Les actes de Manassé appelaient le jugement, mais Dieu n’en avait pas encore fini avec son témoignage en Juda. «L’Éternel parla par ses serviteurs les prophètes» (v. 10). C’est ainsi que la parole de Dieu reste encore la seule ressource en ces temps fâcheux, mais elle n’est plus que le témoignage du jugement imminent pour le peuple, d’un jugement sans appel. «J’écurerai Jérusalem comme on écure un plat: on l’écure et on le tourne sens dessus dessous. Et j’abandonnerai le reste de mon héritage, et je les livrerai en la main de leurs ennemis; et ils seront le butin et la proie de tous leurs ennemis, parce qu’ils ont fait ce qui est mauvais à mes yeux et qu’ils m’ont provoqué à colère depuis le jour que leurs pères sont sortis d’Égypte jusqu’à ce jour» (v. 13-15). L’Éternel rattache leur état à la sortie d’Égypte. Dès ce moment-là, ils avaient péché. Pouvait-on, pourra-t-on dire que Dieu n’ait pas usé de patience envers ceux sur lesquels son nom était invoqué?

La Parole ajoute que «Manassé versa aussi le sang innocent en grande abondance, jusqu’à en remplir Jérusalem d’un bout à l’autre bout» (v. 16). Ainsi Manassé persécutait le peuple de Dieu, ceux qui étaient innocents de toutes ces infamies. Dieu nous laisse ici sur ce spectacle terrible qui appelle la vengeance divine, mais les Chroniques, qui se plaisent toujours à constater l’action de la grâce, nous donnent des informations sur la fin de l’histoire de Manassé. Il avait, jusqu’à un certain moment de son histoire, accepté la suzeraineté des rois d’Assyrie. Ésar-Haddon avait succédé à Sankhérib (2 Rois 19:37), puis Assurbanipal, son fils. Babylone, qui avait secoué le joug d’Assur sous Berodac-Baladan, avait été bientôt reconquise et replacée sous la domination des rois d’Assyrie. Manassé, probablement enveloppé dans une conspiration de tous ces royaumes orientaux contre la dure servitude de l’Assyrien, est emmené captif à Babylone, chargé de chaînes d’airain.
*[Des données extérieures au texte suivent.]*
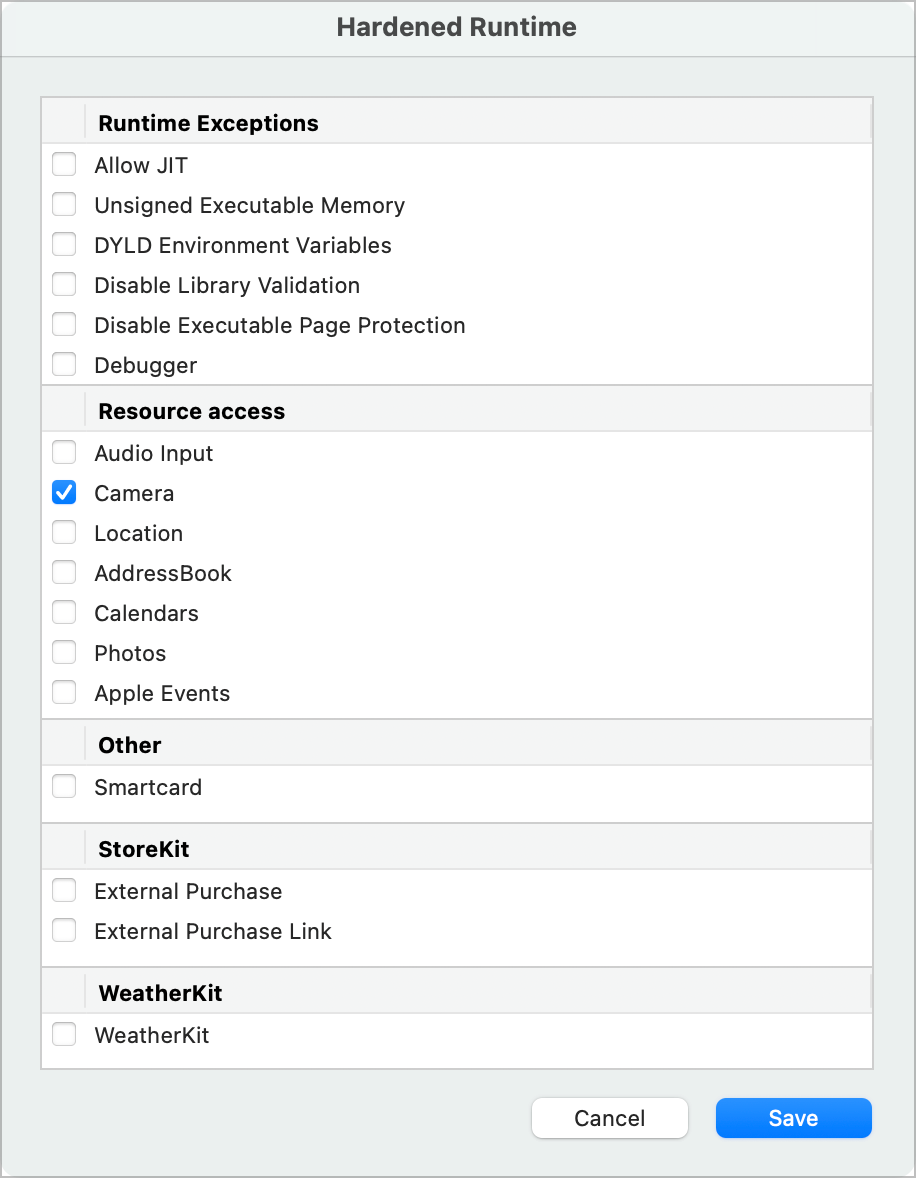Check the Apple Events option
916x1178 pixels.
64,693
Telles sont probablement, à en juger par l’histoire, les causes de cette cruelle captivité, mais la vraie cause nous est révélée dans la Parole. C’est «l’Éternel qui fit venir sur Manassé et son peuple les chefs de l’armée du roi d’Assyrie» (2 Chron. 33:11).

Le but de Dieu, qui ne veut pas la mort du pécheur, fut atteint. Manassé s’humilia, jugeant devant Dieu toute sa conduite, et Dieu le ramena à Jérusalem et dans son royaume. Alors il fut aussi zélé pour brûler ce qu’il avait adoré que les rois pieux qui avaient précédé Ézéchias, son père, et le peuple entra dans la même voie. Joël, qui prophétisait sous Manassé, semble faire allusion à cet événement (Joël 2:12-14). Seulement, les hauts lieux ne furent pas abolis. Ce ne fut pas un réveil proprement dit, mais un retour vers Dieu par l’affliction qui fait que le malheureux crie à Lui et reçoit la délivrance de toutes ses angoisses. Ce sujet devra être repris plus tard dans l’étude des Chroniques. Le livre des Rois s’arrête quand il a constaté la responsabilité du roi; celui des Chroniques nous montre la grâce agissant par les jugements pour le restaurer. Quelle heureuse pensée, que les cœurs les plus endurcis puissent devenir des objets de la grâce! Combien n’en rencontrerons-nous pas auprès du Seigneur dont la carrière semblait, comme ici, brisée par le jugement, et qui, sans que nous nous en doutions, ont été touchés par une repentance à salut!

 

V. 19 à 21 — Amon

Le court règne d’Amon (deux ans) est caractérisé par la même impiété que celui de son père, plus grave encore si possible, en ce que, témoin du jugement infligé à Manassé, de sa repentance et de l’abandon qu’il avait fait de ses idoles, il aurait dû en recevoir instruction pour lui-même. Sa mère était Meshullémeth, fille de Haruts, de Jotba. Elle devait être une Édomite, si Jotha est le même lieu que Jotbatha des traites d’Israël (Nomb. 33:33; Deut. 10:7). Ce n’est pas sans raison, comme nous l’avons dit souvent, que nôtre livre fait partout une allusion discrète aux origines maternelles des rois. Quoiqu’il en soit, relever des idoles détruites, est pire encore aux yeux de l’Éternel que d’en ériger de nouvelles. C’est un mépris insolent de Dieu, après que, par ses voies et par sa Parole, il s’est révélé à nous pour nous faire abandonner ce qui le déshonore. Y revenir, c’est agir comme si Dieu n’existait pas et n’avait pas parlé, et c’est aussi ce qui rend la chrétienté si coupable. Dieu l’a séparée de l’idolâtrie et de ses principes immoraux; elle est retournée à ces principes, comme nous le voyons en 2 Tim. 3:1-5, comparé avec Rom. 1:29-32, et retournera plus tard aux idoles elles-mêmes. Amon «abandonna l’Éternel, le Dieu de ses pères»; telle est sa sentence. Pour lui, il n’est pas laissé de place à la repentance. Il meurt de mort violente comme les derniers rois d’Israël.